◆ To do ◆
Nothing but the lines from the one containing "Maximize the browser window" to the final line of the entries should appear, copied exactly and without pictures.

'''

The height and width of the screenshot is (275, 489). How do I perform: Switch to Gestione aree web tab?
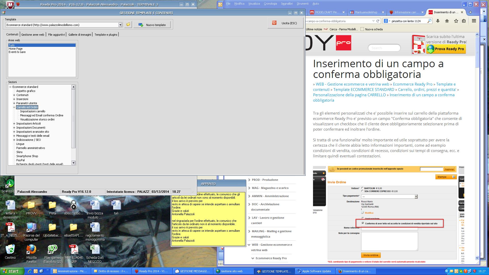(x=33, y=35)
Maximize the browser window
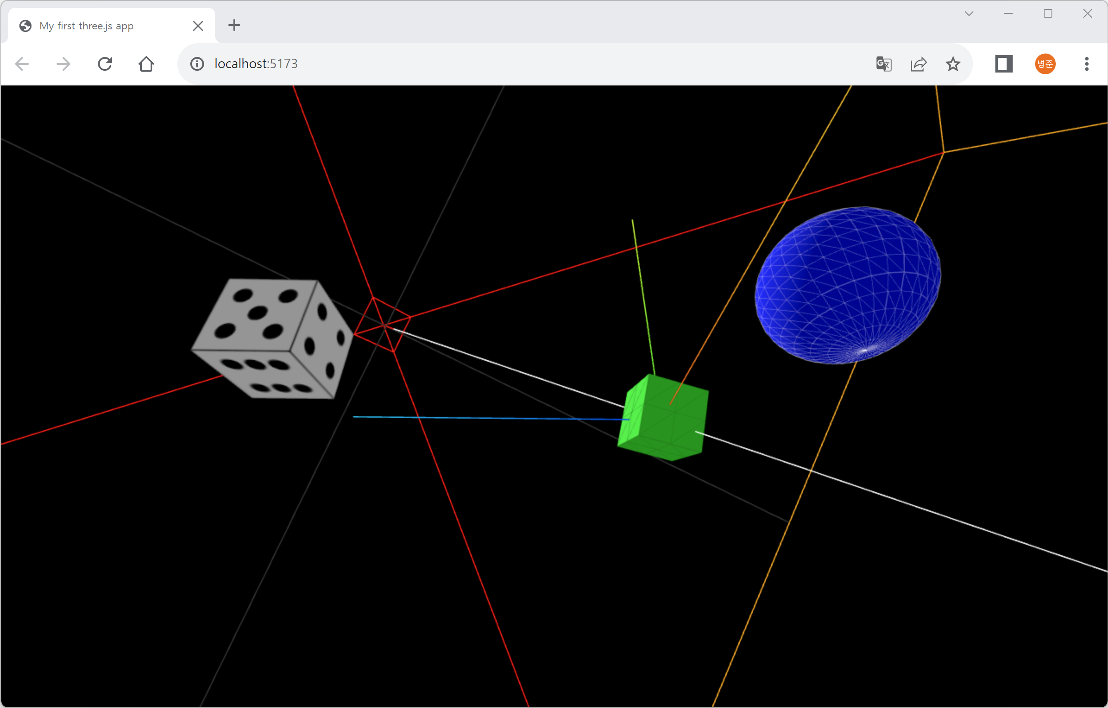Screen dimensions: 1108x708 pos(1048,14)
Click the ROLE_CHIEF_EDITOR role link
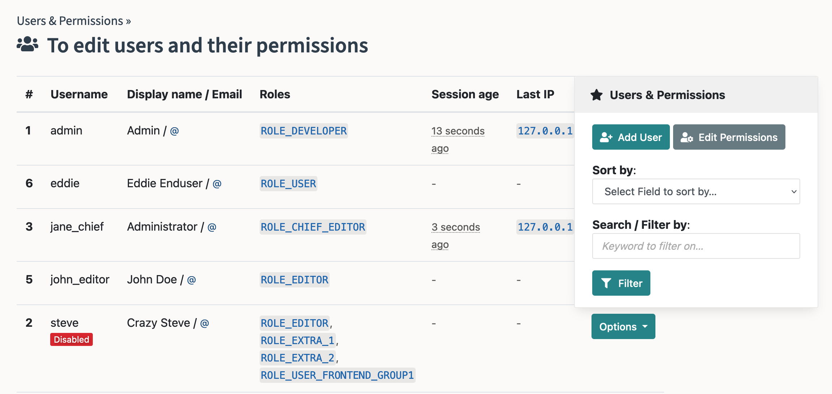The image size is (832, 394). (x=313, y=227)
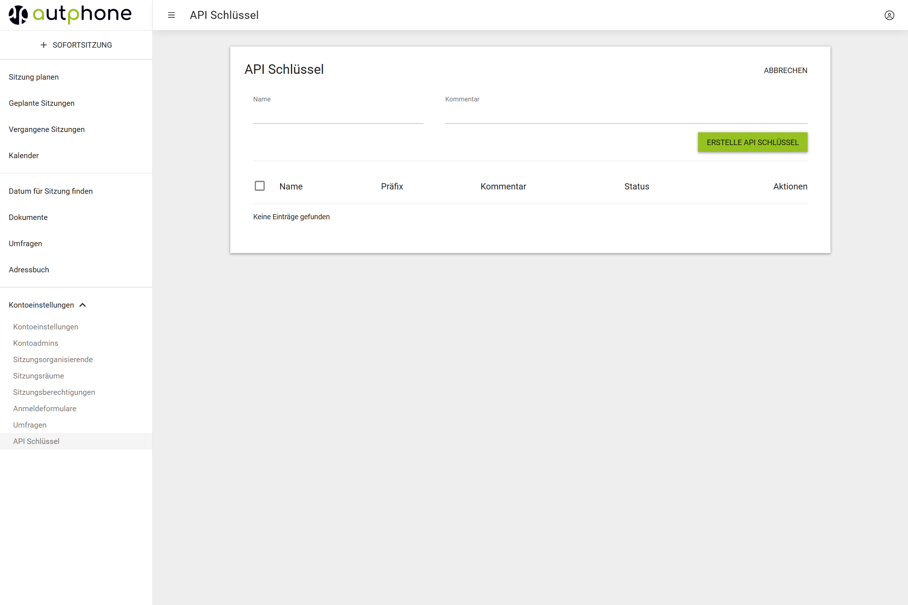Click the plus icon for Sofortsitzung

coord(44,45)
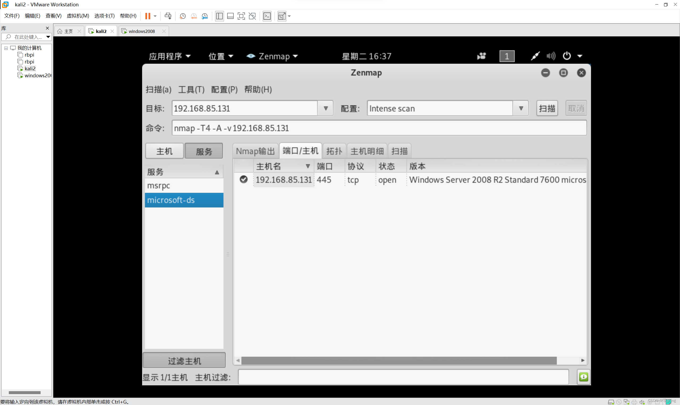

'''

◆ Response area ◆
Maximize the browser window
Screen dimensions: 1108x708 pos(1048,14)
Click the ROLE_CHIEF_EDITOR role link
The image size is (832, 394). (x=313, y=227)
Click the plus icon for Sofortsitzung

coord(44,45)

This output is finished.